In the data below, how many lines contain the string "Viewport"? Reply with the number only.

§ Data shown

------------------------------------------------

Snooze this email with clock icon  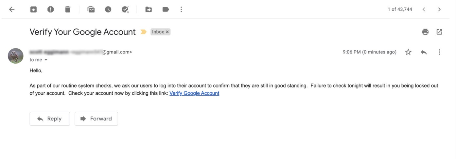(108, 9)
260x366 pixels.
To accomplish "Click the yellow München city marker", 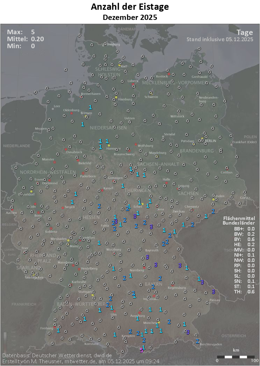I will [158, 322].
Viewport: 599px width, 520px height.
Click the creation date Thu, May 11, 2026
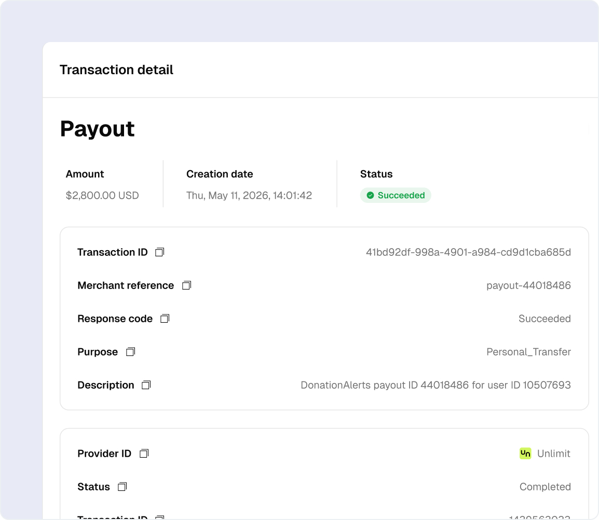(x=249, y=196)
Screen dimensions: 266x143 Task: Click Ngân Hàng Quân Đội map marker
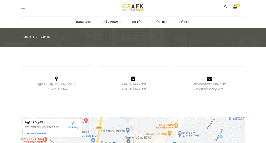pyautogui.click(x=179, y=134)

------------------------------------------------

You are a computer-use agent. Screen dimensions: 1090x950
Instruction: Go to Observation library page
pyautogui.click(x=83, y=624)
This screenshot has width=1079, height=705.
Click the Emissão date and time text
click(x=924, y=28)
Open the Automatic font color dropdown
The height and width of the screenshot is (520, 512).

------------------------------------------------

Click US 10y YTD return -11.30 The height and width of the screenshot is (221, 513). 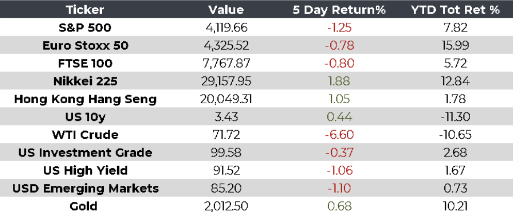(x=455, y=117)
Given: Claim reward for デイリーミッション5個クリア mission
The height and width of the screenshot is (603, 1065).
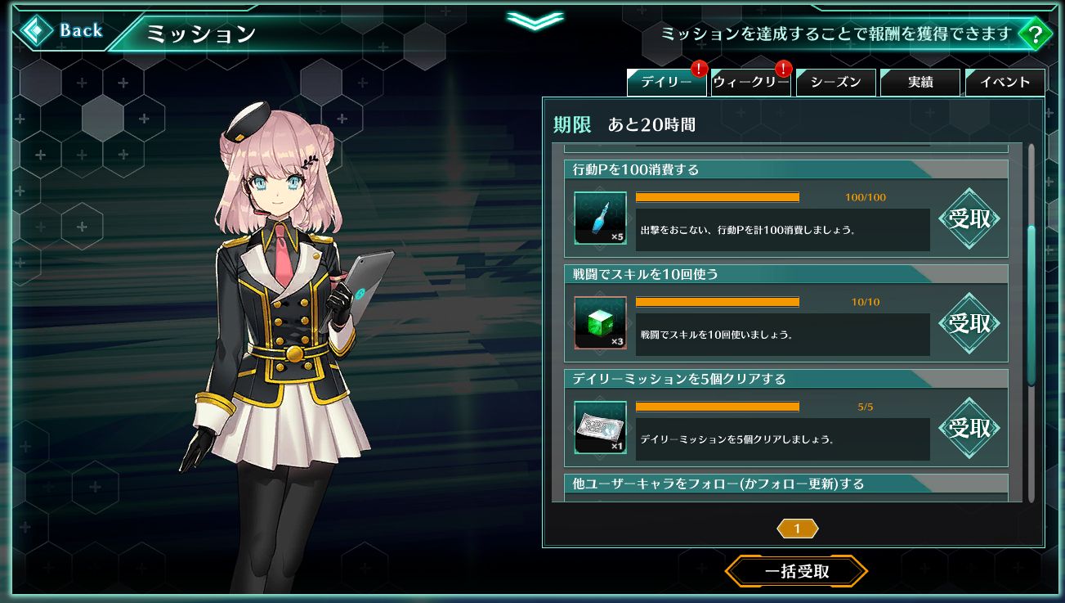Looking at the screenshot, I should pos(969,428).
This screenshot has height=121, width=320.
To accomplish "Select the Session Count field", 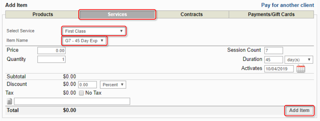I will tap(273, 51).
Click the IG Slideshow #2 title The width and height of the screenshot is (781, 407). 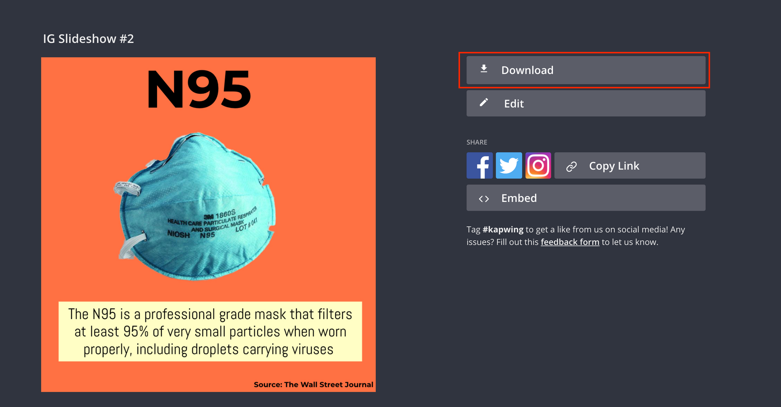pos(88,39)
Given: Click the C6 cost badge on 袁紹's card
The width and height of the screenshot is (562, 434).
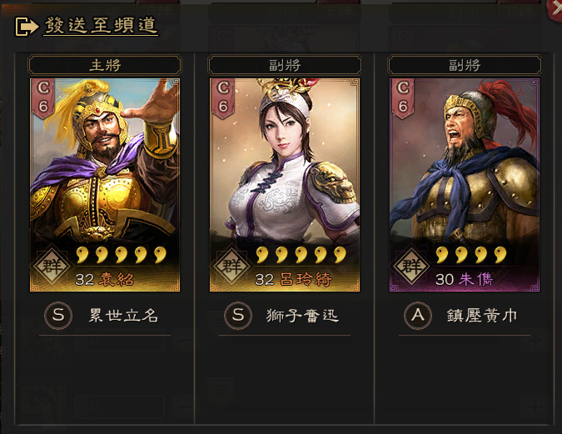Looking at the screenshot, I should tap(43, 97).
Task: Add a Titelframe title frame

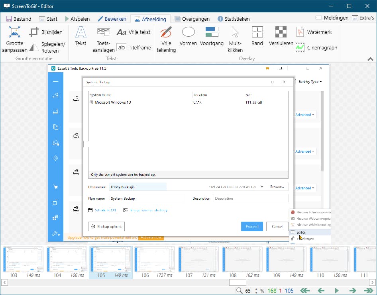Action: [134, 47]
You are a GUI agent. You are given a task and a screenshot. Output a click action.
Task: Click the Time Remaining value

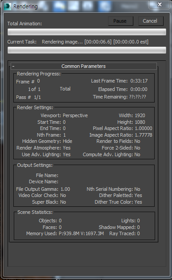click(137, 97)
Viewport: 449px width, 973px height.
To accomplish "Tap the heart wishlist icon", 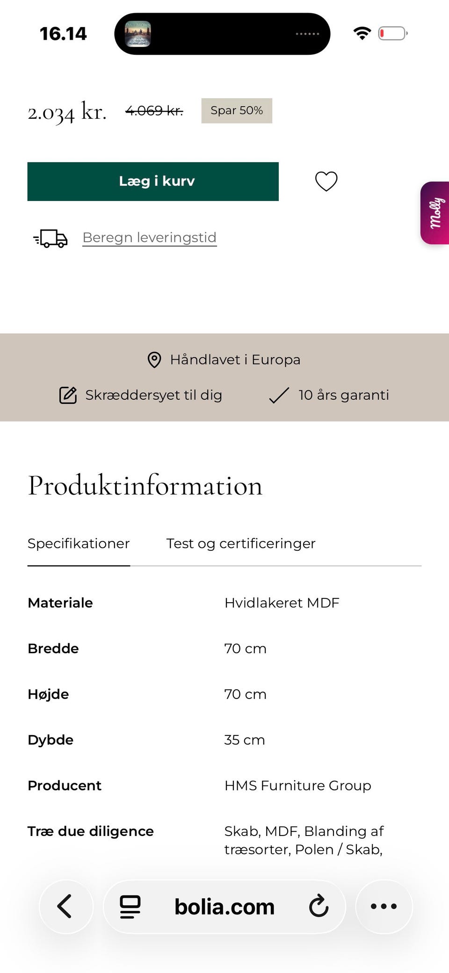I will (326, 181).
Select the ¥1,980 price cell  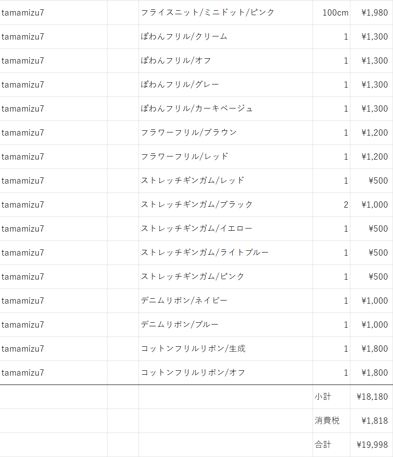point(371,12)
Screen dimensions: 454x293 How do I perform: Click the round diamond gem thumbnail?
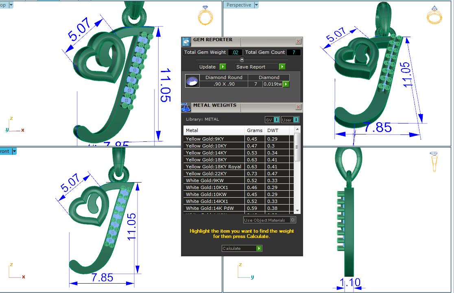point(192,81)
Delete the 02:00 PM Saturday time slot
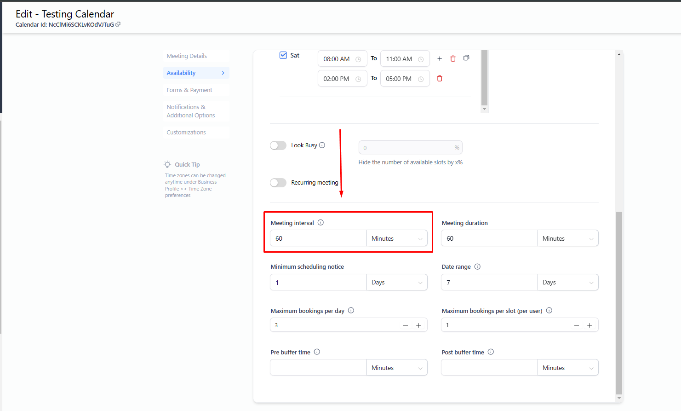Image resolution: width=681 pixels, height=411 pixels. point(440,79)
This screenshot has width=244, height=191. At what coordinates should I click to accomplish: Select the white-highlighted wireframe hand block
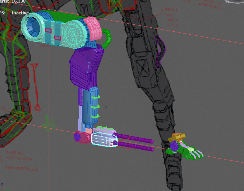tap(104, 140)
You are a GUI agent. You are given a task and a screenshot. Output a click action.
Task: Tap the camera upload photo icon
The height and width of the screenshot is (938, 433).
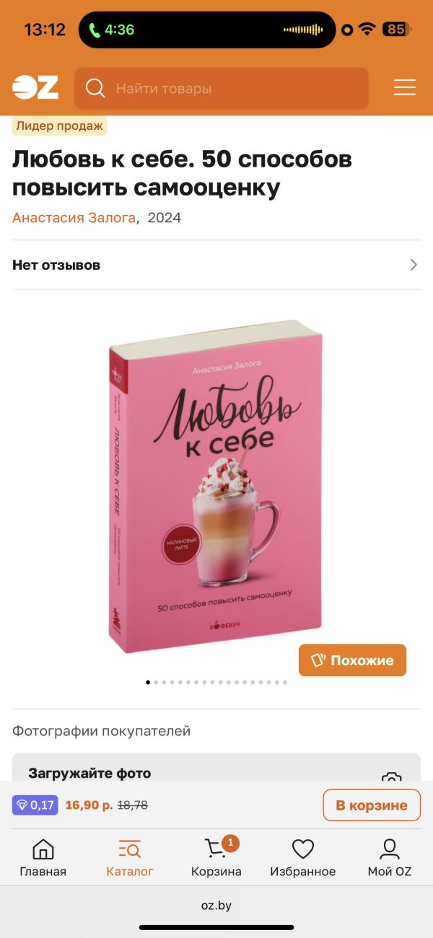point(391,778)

------------------------------------------------

§ Output for this exercise
2